According to Maddox, customers find the new RFID technology more welcoming than the previous escort system. "They feel their aircraft is more secure in our shop than in competitors' shops, but they are free to move about and work productively in the facility," she relates.

Customers are further comforted knowing that StandardAero has a response plan in place if suspicious activity is observed, she adds.

Tactically speaking, the company is using eEscort and other security measures as a competitive tool. "The customer gets the security benefit that a typical strict access controlled escorting program would provide, without the limitations of such a program," explains Maddox.

Eliminating the need for personal escorts paves the way for aircraft owners and operators to visit StandardAero more often, she adds.

Because it is owned by Dubai Aerospace Enterprise, StandardAero is required to follow more stringent federal security mandates than U.S. companies.

The Future

Although eEscort has been an overwhelmingly welcome addition to StandardAero's Augusta facility, initial plans to use the system at the company's 25 other repair centers have been suspended.

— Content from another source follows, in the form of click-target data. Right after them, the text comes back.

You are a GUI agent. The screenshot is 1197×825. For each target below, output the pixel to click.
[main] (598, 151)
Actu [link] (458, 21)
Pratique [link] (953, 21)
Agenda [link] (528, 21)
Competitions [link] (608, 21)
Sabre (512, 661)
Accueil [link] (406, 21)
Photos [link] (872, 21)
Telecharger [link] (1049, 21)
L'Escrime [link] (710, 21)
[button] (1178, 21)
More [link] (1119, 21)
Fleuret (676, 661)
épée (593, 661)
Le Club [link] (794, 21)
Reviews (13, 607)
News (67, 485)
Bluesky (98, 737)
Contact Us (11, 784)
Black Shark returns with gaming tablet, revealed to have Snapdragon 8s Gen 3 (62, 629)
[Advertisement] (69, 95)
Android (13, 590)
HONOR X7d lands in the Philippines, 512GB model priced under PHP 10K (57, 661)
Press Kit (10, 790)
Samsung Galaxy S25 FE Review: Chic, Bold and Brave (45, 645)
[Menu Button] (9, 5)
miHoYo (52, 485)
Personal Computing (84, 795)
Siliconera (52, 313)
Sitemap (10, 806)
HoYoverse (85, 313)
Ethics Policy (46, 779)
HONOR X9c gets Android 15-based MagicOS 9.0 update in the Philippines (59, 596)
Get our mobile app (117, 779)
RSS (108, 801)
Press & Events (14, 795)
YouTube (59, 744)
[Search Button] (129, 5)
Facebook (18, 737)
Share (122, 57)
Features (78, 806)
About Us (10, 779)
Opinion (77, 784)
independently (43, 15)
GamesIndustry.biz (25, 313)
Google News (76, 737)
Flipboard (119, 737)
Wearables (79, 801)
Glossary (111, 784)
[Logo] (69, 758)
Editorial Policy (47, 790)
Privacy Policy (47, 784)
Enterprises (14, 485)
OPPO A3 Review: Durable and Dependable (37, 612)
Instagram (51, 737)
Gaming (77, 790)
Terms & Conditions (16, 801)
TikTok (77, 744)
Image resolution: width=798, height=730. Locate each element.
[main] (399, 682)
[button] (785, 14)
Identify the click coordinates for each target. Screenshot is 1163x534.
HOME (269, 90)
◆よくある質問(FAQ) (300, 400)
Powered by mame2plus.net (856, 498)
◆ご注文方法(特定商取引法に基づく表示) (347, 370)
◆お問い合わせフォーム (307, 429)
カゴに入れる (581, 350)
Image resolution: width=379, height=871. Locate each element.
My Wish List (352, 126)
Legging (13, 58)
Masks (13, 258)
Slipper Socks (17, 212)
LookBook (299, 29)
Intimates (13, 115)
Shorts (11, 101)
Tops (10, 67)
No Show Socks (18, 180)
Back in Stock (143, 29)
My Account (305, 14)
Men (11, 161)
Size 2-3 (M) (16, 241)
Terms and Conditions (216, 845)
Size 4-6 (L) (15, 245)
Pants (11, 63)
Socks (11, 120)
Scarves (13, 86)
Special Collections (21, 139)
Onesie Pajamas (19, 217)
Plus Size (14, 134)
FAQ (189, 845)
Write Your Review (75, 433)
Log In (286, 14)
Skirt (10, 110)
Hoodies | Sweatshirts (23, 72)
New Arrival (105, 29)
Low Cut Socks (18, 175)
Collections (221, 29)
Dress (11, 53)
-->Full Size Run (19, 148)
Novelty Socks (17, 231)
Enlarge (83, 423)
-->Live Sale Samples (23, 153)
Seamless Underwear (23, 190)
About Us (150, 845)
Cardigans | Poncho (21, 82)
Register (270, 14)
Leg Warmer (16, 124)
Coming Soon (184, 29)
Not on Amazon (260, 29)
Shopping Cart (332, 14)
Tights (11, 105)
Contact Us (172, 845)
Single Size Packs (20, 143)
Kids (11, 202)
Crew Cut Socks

According to Maddox, new federal security policies prompted the change. "TSA centralized (its) security threat assessment to allow customers who present a valid U.S. airport badge unescorted access to our facilities," she explains.

Maddox consequently established sponsorship programs with a variety of host airports to help customers complete the screenings necessary to receive such a badge.

"The airport knows the value of knowing who is on their property on a regular basis," she relates. "We benefit because we know the person is screened properly, and we can give them our customer badge."

Bearing in mind events such as the 9/11 attacks, Maddox understands security needs can change in a heartbeat. If the relationship with any airport changes, or rules are adjusted, the eEscort option would certainly be considered for additional locations - with the airport's consent, specifies Maddox. 

Given the security it provides and the freedom it allows customers, she considers the virtual escort system in Augusta a "win/win situation."